Two major U.S. highway corridors entered active construction in spring 2026 — one in the heart of Central Florida's tourist economy, the other in the mountain city of Asheville, North Carolina. Together they represent more than $2.3 billion in combined investment and reflect a pattern playing out across the country: IIJA-funded and state-backed corridor programs finally reaching the construction phase after years of planning, environmental review, and right-of-way acquisition.
Lane Construction Corporation, a U.S. subsidiary of Italy's Webuild Group, was awarded a $582 million modified phased design-build contract in April 2026 for "Moving I-4 Forward – Project 2," according to Equipment World. The contract covers a 3.1-mile stretch of Interstate 4 in Central Florida, targeting the heavily congested interchange with State Road 429 — a corridor that runs adjacent to some of the world's highest-volume theme parks and has been identified as one of the state's worst traffic bottlenecks.
Under the contract, Lane will construct four general-purpose lanes and two tolled express lanes in each direction, add direct connectors to eliminate complex weaving between I-4 and SR 429, widen Old Lake Wilson Road with dedicated sidewalks and bicycle lanes, and reconfigure the SR 429 interchange with new express lane bridges. The median will also be configured to accommodate a potential future rail corridor — an explicit acknowledgment that the Florida Department of Transportation is designing the infrastructure to support transit options decades from now. According to Orlando-area real estate tracking, construction is expected to start in summer 2026 and last approximately 4.5 years.
This contract is the second major award Lane has received on the I-4 corridor in 2026. Just two months earlier, Lane was selected for a $643 million contract to reconstruct the Westshore Interchange — the largest FDOT project in the Tampa Bay area — as part of the same broader Moving Florida Forward initiative. Lane currently has 11 active projects in Florida and maintains four construction sites within 50 miles of the new I-4/SR 429 segment. The combined value of its two 2026 I-4 corridor awards exceeds $1.2 billion.
The overarching Moving I-4 Forward program is part of Florida's statewide Moving Florida Forward Infrastructure Initiative, which pulled $4 billion from general revenue surplus and pairs it with leveraged financing and accelerated contracting tools to advance approximately 20 priority transportation projects. The full "Beyond the Ultimate" I-4 program is targeted for completion by summer 2031 and will ultimately add express lanes across roughly 40 miles of I-4 between Polk and Orange counties.
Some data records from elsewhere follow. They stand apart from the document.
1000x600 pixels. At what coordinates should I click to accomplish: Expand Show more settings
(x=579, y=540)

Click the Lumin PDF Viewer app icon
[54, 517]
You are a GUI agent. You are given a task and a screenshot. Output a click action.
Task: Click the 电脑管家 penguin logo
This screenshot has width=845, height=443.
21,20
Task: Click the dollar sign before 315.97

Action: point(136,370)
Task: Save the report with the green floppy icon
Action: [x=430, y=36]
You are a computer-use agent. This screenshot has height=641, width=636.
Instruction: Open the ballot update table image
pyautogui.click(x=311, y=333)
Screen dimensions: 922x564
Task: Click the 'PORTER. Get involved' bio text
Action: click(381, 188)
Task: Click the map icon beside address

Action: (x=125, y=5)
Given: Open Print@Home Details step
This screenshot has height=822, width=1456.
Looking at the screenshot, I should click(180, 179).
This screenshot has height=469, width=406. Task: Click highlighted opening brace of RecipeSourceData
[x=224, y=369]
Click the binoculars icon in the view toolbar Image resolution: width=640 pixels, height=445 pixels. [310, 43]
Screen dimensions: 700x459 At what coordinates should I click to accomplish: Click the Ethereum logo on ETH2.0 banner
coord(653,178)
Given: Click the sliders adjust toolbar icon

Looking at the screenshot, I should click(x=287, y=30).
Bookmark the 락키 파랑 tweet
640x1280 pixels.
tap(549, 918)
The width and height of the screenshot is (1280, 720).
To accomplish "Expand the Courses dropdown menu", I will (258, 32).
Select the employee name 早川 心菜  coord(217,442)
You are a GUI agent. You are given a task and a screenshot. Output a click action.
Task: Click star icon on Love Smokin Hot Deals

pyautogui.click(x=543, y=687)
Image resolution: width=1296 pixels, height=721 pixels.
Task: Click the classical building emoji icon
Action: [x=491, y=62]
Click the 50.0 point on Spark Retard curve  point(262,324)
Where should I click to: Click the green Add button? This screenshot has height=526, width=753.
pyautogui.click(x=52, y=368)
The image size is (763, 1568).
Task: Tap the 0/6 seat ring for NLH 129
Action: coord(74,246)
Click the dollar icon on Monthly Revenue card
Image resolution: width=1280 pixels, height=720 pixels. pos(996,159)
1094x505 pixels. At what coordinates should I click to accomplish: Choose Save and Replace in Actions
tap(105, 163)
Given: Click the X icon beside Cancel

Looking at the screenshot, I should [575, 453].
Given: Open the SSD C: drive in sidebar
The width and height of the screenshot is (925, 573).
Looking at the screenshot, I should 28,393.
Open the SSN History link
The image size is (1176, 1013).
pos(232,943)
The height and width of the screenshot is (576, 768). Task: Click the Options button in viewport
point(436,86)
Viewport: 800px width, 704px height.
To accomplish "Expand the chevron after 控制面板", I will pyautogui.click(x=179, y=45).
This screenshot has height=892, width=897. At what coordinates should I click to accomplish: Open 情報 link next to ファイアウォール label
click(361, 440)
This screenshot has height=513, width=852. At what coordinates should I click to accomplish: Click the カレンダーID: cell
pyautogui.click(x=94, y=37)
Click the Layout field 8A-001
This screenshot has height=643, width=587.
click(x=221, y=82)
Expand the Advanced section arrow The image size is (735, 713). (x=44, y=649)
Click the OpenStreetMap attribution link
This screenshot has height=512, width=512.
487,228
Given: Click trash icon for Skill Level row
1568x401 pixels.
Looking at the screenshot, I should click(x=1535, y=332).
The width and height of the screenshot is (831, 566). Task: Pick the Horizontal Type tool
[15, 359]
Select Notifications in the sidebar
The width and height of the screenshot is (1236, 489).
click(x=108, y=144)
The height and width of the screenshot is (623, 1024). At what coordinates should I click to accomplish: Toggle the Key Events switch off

In western North Carolina, NCDOT broke ground on April 23, 2026 on the Interstate 26 Connector in Asheville — one of the most expensive transportation projects in state history at an estimated cost of $1.8 billion. According to the official NCDOT press release, the project will create a continuous interstate connection between I-26 south of Asheville and U.S. 19/23/70 north of the city — linking the mountains of western North Carolina to the Port of Charleston, South Carolina, for the first time as a fully connected interstate corridor.
The project will include new and upgraded interchanges, bridge construction, multi-use paths, and enhanced pedestrian and bicycle connections. Construction is now underway on the project's north and south sections, with the full project expected to be complete in late 2031. The effort has been funded with a combination of state and federal dollars.
"This project has been a long time coming," said NCDOT Secretary Daniel Johnson at the groundbreaking. "The I-26 Connector reflects years of planning, collaboration, and community input. When complete, it will improve how people and goods move through this corridor while better connecting Asheville's communities and supporting future growth."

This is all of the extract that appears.